>> Begin Records shown

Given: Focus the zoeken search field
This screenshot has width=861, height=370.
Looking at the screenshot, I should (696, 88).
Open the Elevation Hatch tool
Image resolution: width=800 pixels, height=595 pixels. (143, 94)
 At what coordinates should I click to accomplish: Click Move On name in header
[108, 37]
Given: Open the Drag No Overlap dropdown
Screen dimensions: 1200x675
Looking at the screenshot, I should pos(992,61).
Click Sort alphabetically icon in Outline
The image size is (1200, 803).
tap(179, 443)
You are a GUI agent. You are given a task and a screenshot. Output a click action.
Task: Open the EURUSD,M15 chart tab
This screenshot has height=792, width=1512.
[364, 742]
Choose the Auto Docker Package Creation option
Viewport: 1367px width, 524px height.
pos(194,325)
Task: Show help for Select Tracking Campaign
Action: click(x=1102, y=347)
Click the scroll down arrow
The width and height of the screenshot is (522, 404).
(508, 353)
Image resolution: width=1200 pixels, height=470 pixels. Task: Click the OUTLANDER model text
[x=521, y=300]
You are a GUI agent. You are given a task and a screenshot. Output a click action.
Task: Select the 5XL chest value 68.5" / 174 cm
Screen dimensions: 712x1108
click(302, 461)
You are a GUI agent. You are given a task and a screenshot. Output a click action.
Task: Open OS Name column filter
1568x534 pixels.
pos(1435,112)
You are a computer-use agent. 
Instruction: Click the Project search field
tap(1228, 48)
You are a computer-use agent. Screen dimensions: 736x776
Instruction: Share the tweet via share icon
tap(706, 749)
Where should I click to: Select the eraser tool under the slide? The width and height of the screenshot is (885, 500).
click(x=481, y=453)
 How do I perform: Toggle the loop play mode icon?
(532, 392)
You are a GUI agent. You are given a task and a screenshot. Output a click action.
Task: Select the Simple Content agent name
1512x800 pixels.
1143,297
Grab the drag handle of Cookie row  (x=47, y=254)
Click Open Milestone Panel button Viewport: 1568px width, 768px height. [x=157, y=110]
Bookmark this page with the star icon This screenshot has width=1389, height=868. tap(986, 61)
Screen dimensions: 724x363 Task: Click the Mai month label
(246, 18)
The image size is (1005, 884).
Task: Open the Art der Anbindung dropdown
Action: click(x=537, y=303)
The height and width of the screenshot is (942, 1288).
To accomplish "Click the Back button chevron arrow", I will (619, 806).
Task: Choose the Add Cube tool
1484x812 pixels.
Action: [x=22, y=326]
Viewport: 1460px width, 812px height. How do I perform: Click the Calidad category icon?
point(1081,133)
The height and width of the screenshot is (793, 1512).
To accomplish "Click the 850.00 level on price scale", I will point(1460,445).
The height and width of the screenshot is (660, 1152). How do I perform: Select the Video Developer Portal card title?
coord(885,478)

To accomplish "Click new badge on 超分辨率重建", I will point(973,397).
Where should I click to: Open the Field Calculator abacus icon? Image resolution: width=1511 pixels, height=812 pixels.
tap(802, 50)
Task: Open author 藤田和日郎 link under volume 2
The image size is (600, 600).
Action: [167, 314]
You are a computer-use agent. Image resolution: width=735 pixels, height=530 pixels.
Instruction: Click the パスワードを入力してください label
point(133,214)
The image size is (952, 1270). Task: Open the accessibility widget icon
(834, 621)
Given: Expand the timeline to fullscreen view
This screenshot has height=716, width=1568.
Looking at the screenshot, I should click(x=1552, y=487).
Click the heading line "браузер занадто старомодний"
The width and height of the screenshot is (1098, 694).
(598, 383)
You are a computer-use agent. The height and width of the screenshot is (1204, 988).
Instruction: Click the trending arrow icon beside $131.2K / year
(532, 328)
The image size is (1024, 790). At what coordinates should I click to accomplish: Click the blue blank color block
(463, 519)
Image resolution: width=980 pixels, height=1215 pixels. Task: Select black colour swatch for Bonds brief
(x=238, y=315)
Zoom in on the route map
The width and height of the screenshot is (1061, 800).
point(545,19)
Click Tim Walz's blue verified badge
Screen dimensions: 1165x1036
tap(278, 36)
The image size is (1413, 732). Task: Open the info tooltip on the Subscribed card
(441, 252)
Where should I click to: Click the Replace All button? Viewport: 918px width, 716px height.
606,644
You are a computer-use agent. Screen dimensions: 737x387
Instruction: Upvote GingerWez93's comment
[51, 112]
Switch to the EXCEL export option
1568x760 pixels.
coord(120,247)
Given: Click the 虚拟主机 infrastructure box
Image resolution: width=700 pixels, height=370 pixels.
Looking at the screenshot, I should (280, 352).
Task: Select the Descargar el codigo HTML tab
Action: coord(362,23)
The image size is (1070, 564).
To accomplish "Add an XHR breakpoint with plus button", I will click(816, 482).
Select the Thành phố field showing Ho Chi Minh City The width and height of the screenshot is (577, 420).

>> End Records shown

▸ **Aim**
Copy out all of the lines above exactly as they appear, from the first to the last.

▸ **Written reply**
Given: Focus the zoeken search field
This screenshot has width=861, height=370.
Looking at the screenshot, I should (696, 88).
Open the Elevation Hatch tool
Image resolution: width=800 pixels, height=595 pixels. (143, 94)
 At what coordinates should I click to accomplish: Click Move On name in header
[108, 37]
Given: Open the Drag No Overlap dropdown
Screen dimensions: 1200x675
Looking at the screenshot, I should pos(992,61).
Click Sort alphabetically icon in Outline
The image size is (1200, 803).
tap(179, 443)
You are a GUI agent. You are given a task and a screenshot. Output a click action.
Task: Open the EURUSD,M15 chart tab
This screenshot has height=792, width=1512.
[364, 742]
Choose the Auto Docker Package Creation option
Viewport: 1367px width, 524px height.
pos(194,325)
Task: Show help for Select Tracking Campaign
Action: click(x=1102, y=347)
Click the scroll down arrow
The width and height of the screenshot is (522, 404).
(508, 353)
Image resolution: width=1200 pixels, height=470 pixels. Task: Click the OUTLANDER model text
[x=521, y=300]
You are a GUI agent. You are given a task and a screenshot. Output a click action.
Task: Select the 5XL chest value 68.5" / 174 cm
Screen dimensions: 712x1108
click(302, 461)
You are a GUI agent. You are given a task and a screenshot. Output a click action.
Task: Open OS Name column filter
1568x534 pixels.
pos(1435,112)
You are a computer-use agent. 
Instruction: Click the Project search field
tap(1228, 48)
You are a computer-use agent. Screen dimensions: 736x776
Instruction: Share the tweet via share icon
tap(706, 749)
Where should I click to: Select the eraser tool under the slide? The width and height of the screenshot is (885, 500).
click(x=481, y=453)
 How do I perform: Toggle the loop play mode icon?
(532, 392)
You are a GUI agent. You are given a task and a screenshot. Output a click action.
Task: Select the Simple Content agent name
1512x800 pixels.
1143,297
Grab the drag handle of Cookie row  (x=47, y=254)
Click Open Milestone Panel button Viewport: 1568px width, 768px height. [x=157, y=110]
Bookmark this page with the star icon This screenshot has width=1389, height=868. tap(986, 61)
Screen dimensions: 724x363 Task: Click the Mai month label
(246, 18)
The image size is (1005, 884).
Task: Open the Art der Anbindung dropdown
Action: click(x=537, y=303)
The height and width of the screenshot is (942, 1288).
To accomplish "Click the Back button chevron arrow", I will (619, 806).
Task: Choose the Add Cube tool
1484x812 pixels.
Action: [x=22, y=326]
Viewport: 1460px width, 812px height. How do I perform: Click the Calidad category icon?
point(1081,133)
The height and width of the screenshot is (793, 1512).
To accomplish "Click the 850.00 level on price scale", I will point(1460,445).
The height and width of the screenshot is (660, 1152). How do I perform: Select the Video Developer Portal card title?
coord(885,478)

To accomplish "Click new badge on 超分辨率重建", I will point(973,397).
Where should I click to: Open the Field Calculator abacus icon? Image resolution: width=1511 pixels, height=812 pixels.
tap(802, 50)
Task: Open author 藤田和日郎 link under volume 2
The image size is (600, 600).
Action: [167, 314]
You are a computer-use agent. Image resolution: width=735 pixels, height=530 pixels.
Instruction: Click the パスワードを入力してください label
point(133,214)
The image size is (952, 1270). Task: Open the accessibility widget icon
(834, 621)
Given: Expand the timeline to fullscreen view
This screenshot has height=716, width=1568.
Looking at the screenshot, I should click(x=1552, y=487).
Click the heading line "браузер занадто старомодний"
The width and height of the screenshot is (1098, 694).
(598, 383)
You are a computer-use agent. The height and width of the screenshot is (1204, 988).
Instruction: Click the trending arrow icon beside $131.2K / year
(532, 328)
The image size is (1024, 790). At what coordinates should I click to accomplish: Click the blue blank color block
(463, 519)
Image resolution: width=980 pixels, height=1215 pixels. Task: Select black colour swatch for Bonds brief
(x=238, y=315)
Zoom in on the route map
The width and height of the screenshot is (1061, 800).
point(545,19)
Click Tim Walz's blue verified badge
Screen dimensions: 1165x1036
tap(278, 36)
The image size is (1413, 732). Task: Open the info tooltip on the Subscribed card
(441, 252)
Where should I click to: Click the Replace All button? Viewport: 918px width, 716px height.
606,644
You are a computer-use agent. Screen dimensions: 737x387
Instruction: Upvote GingerWez93's comment
[51, 112]
Switch to the EXCEL export option
1568x760 pixels.
coord(120,247)
Given: Click the 虚拟主机 infrastructure box
Image resolution: width=700 pixels, height=370 pixels.
Looking at the screenshot, I should (280, 352).
Task: Select the Descargar el codigo HTML tab
Action: coord(362,23)
The image size is (1070, 564).
To accomplish "Add an XHR breakpoint with plus button", I will click(816, 482).
Select the Thành phố field showing Ho Chi Minh City The width and height of the screenshot is (577, 420).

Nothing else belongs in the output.